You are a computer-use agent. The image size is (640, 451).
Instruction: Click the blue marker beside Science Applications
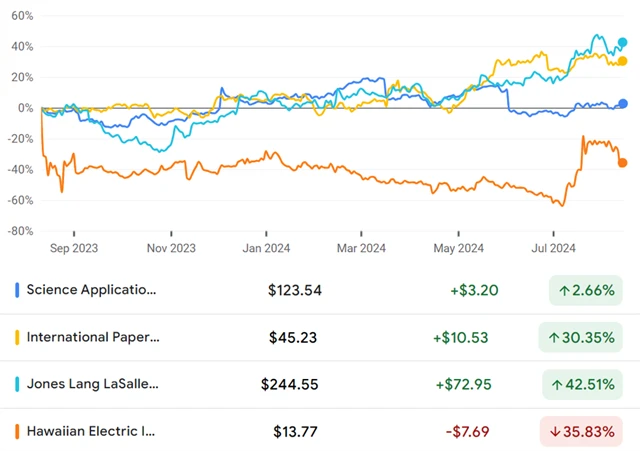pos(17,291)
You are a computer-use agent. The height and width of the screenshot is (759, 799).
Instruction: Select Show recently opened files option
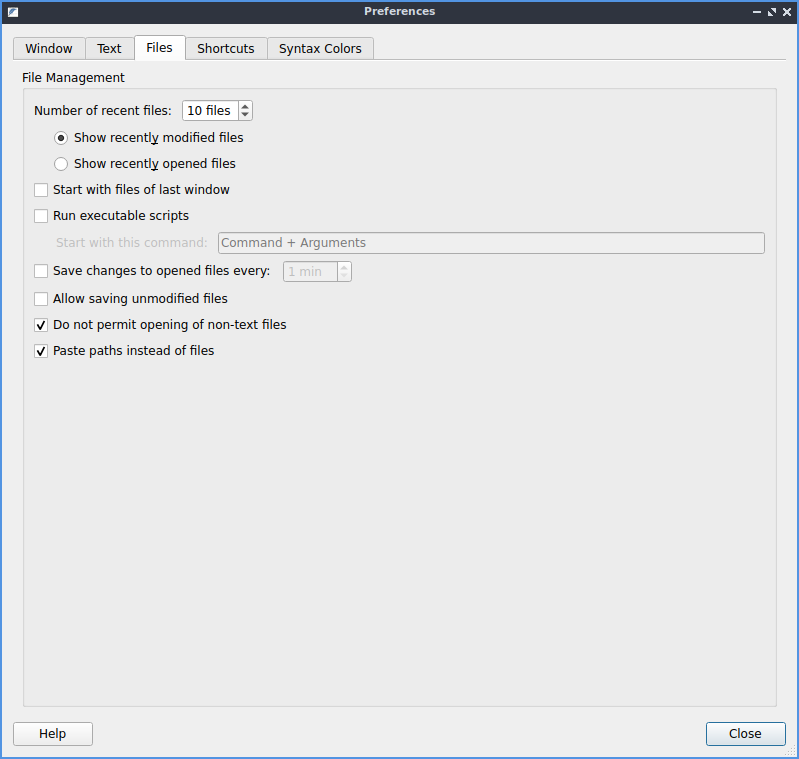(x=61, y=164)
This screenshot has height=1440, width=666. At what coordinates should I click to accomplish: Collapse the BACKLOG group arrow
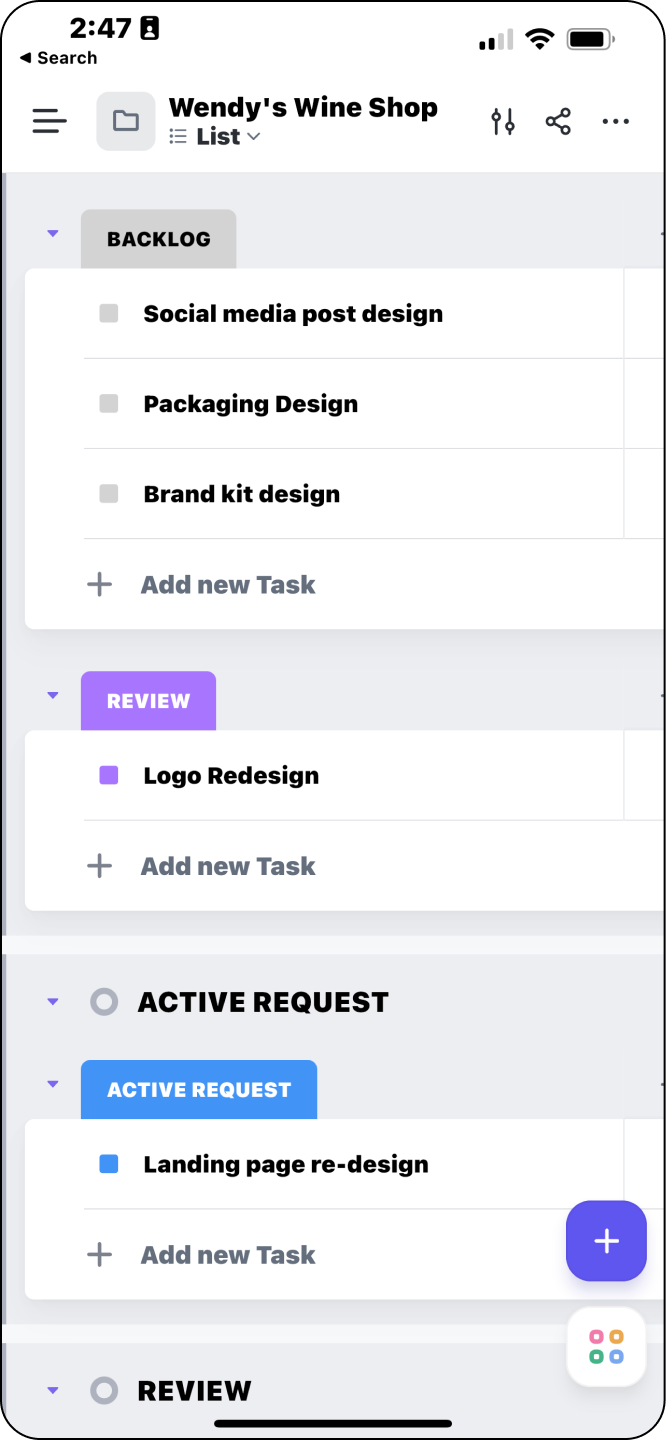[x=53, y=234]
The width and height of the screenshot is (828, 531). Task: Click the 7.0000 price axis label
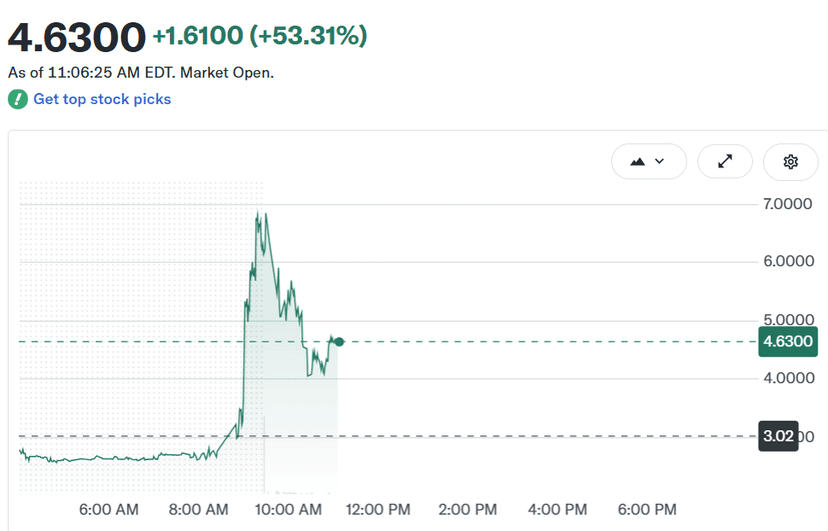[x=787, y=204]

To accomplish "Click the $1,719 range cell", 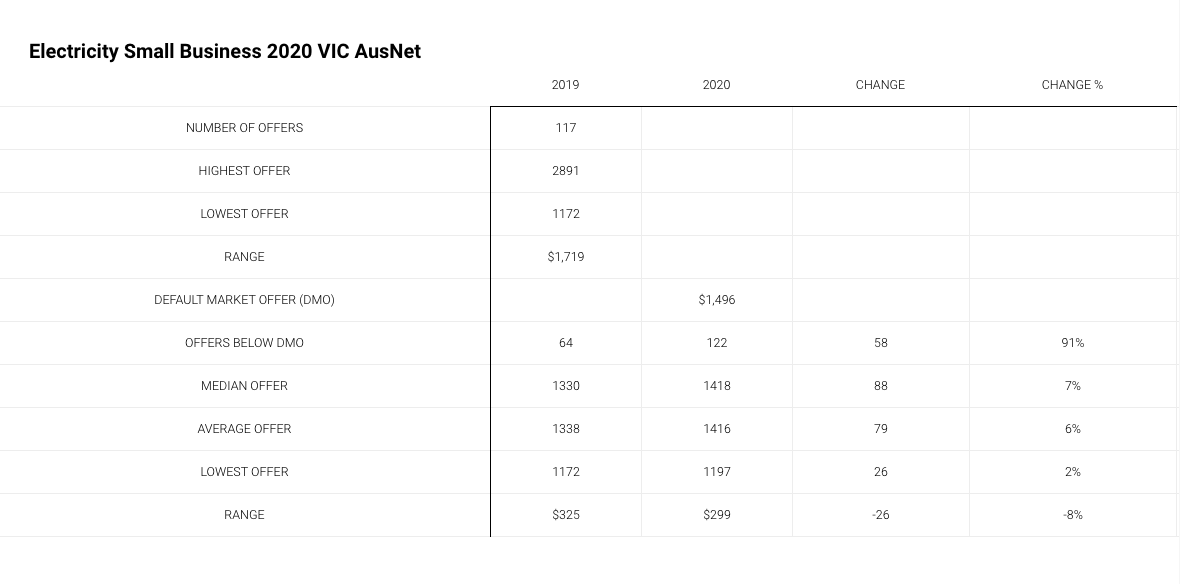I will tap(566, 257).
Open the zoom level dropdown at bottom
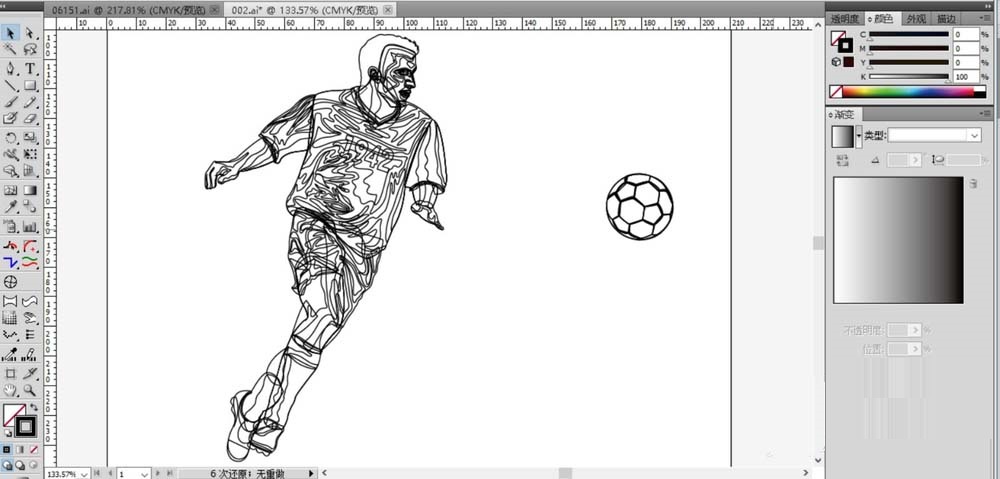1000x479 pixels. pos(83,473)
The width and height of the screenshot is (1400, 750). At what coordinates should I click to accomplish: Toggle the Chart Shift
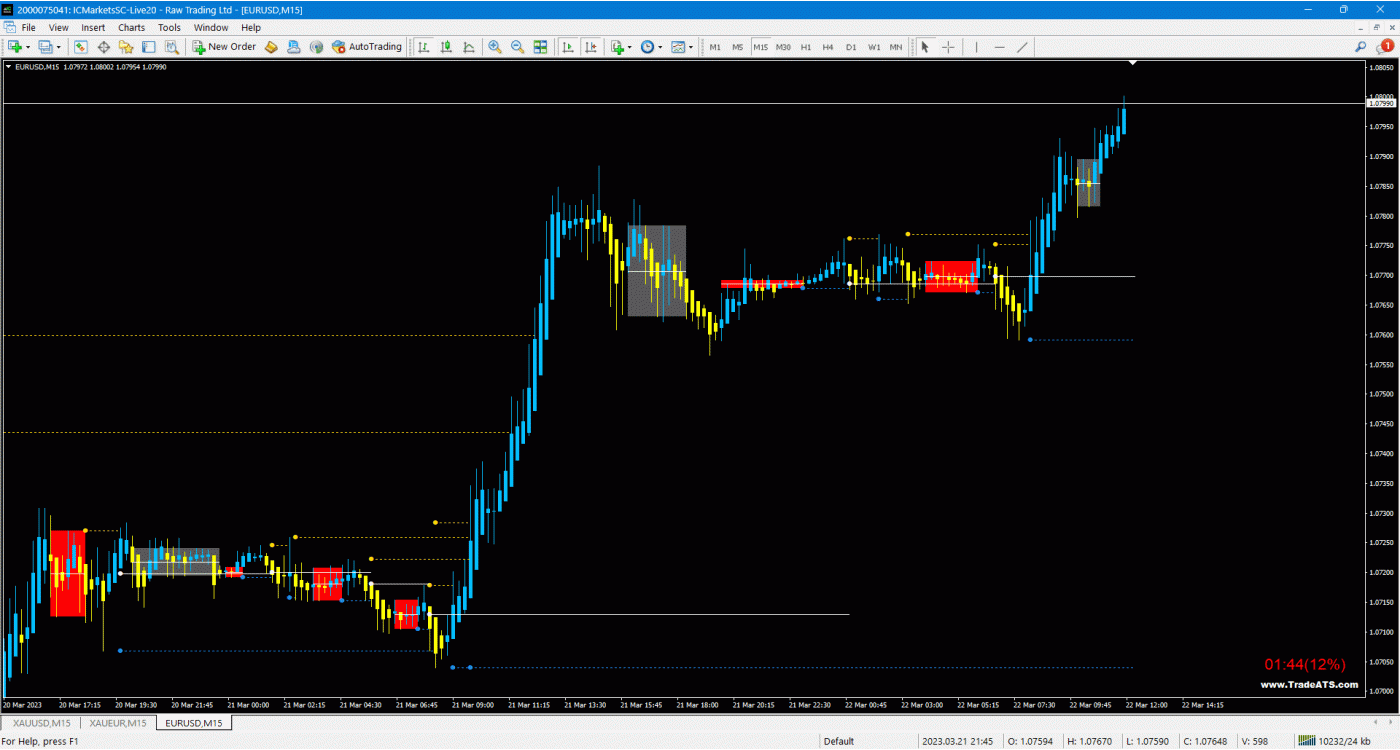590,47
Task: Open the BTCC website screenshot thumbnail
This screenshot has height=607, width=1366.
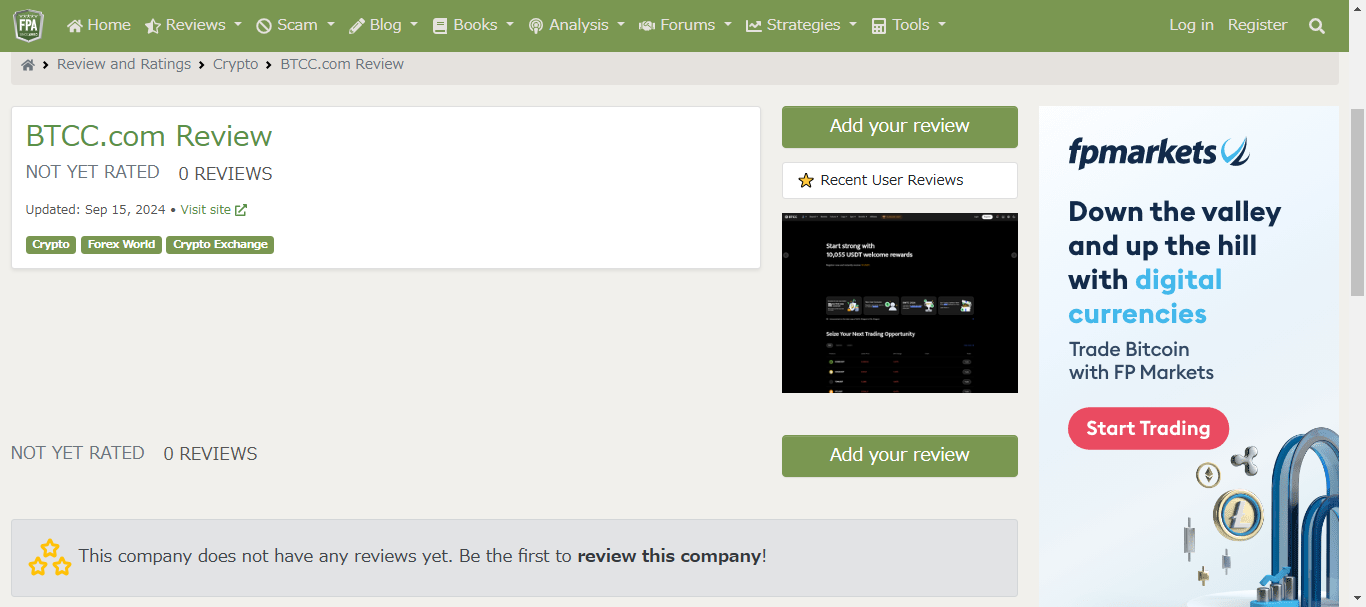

____________________

§ **Exercise**: Copy word for word every line from the start of the material through the line holding "You are a computer-use agent. The height". The pictures are not part of the copy.

§ **Response box**:
You are a computer-use agent. The image size is (640, 451).
Instruction: Click the blue marker beside Science Applications
pos(17,291)
You are a computer-use agent. The height and width of the screenshot is (759, 799).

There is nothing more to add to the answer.